MATERIAL FOR THE TASK:
☆ ☆ ☆ ☆

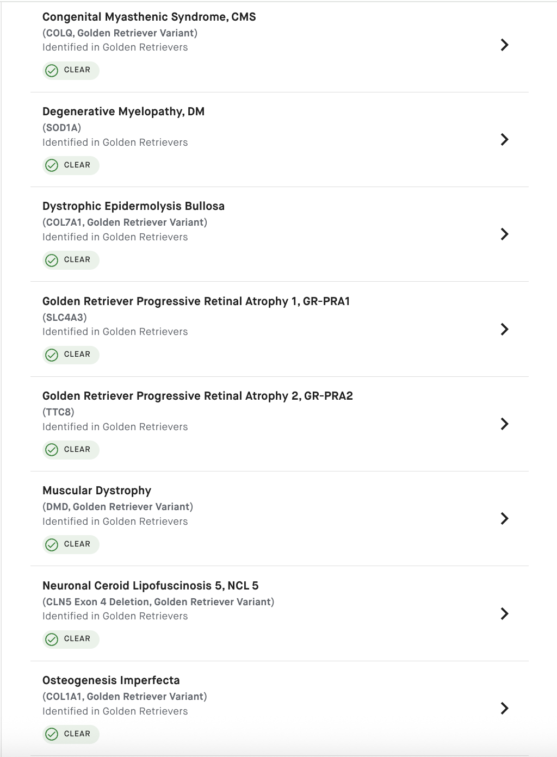
Task: Click CLEAR checkmark icon under Muscular Dystrophy
Action: tap(52, 544)
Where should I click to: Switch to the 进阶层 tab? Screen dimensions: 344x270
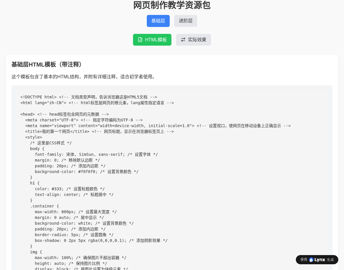tap(186, 21)
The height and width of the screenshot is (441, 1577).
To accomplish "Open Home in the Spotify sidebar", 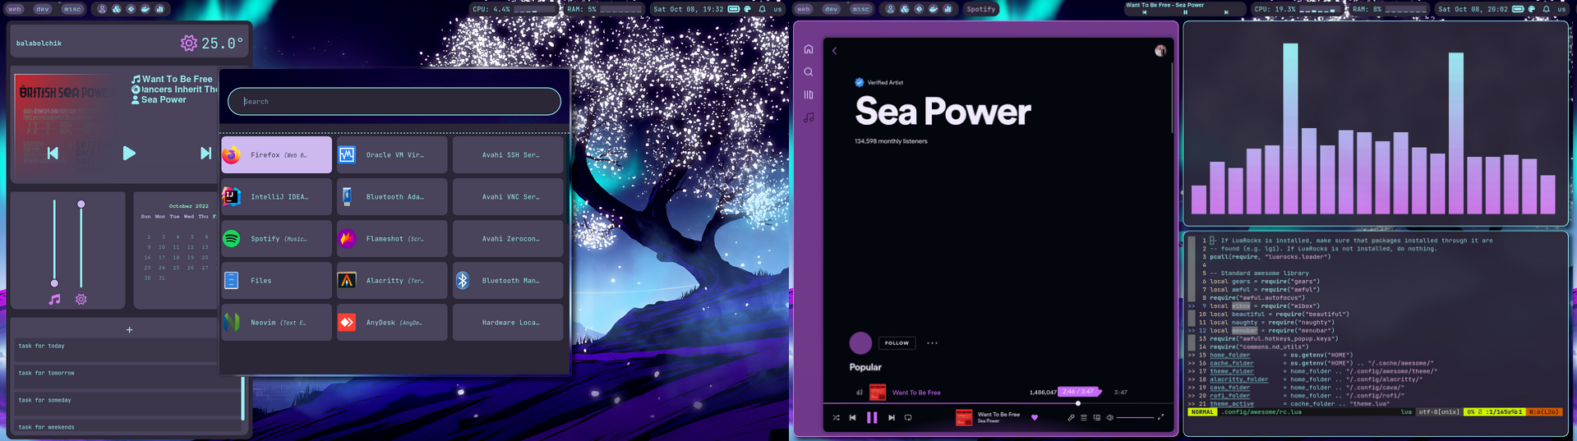I will pos(809,49).
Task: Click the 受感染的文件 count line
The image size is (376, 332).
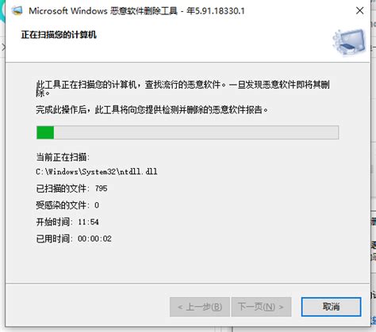Action: (67, 205)
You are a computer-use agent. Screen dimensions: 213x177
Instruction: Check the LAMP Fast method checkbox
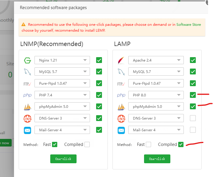[148, 144]
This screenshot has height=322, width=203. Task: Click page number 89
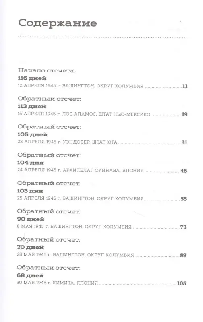click(x=183, y=255)
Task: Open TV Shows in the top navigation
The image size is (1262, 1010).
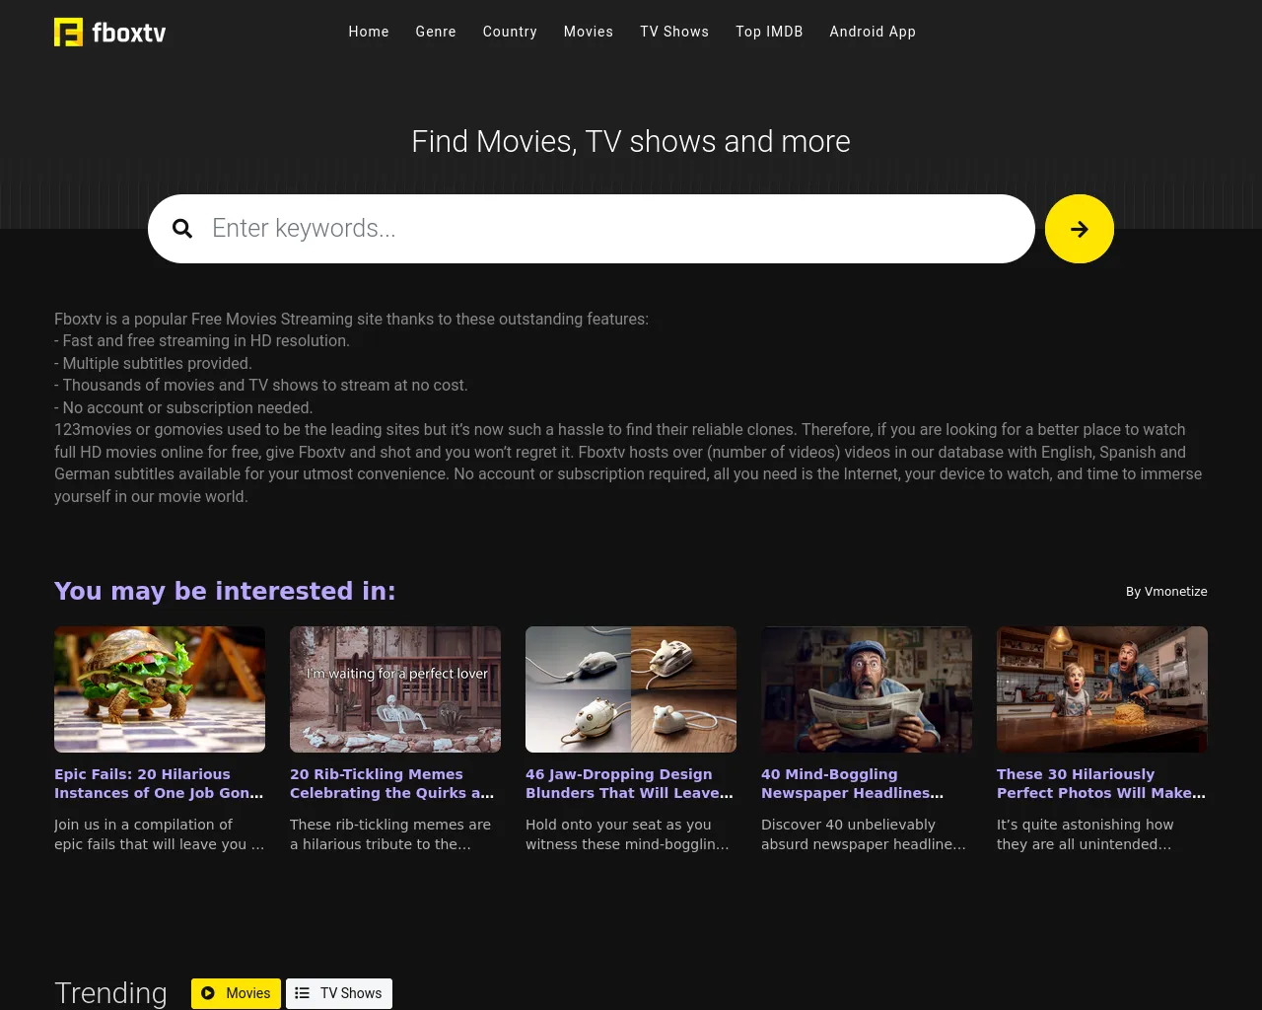Action: coord(674,32)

☆ ☆ ☆ ☆

TASK PROMPT:
When the line that holds "The image size is (376, 332)." is reached, begin duplicating exactly, and continue through the last line of the listing, skipping the pictures; output nothing else.

ANSWER:
The image size is (376, 332).
Action: (67, 205)
You are a computer-use agent. Screen dimensions: 213x177
Instruction: Check the LAMP Fast method checkbox
[148, 144]
This screenshot has height=322, width=203. Task: Click page number 89
click(x=183, y=255)
Task: Open TV Shows in the top navigation
The image size is (1262, 1010).
Action: coord(674,32)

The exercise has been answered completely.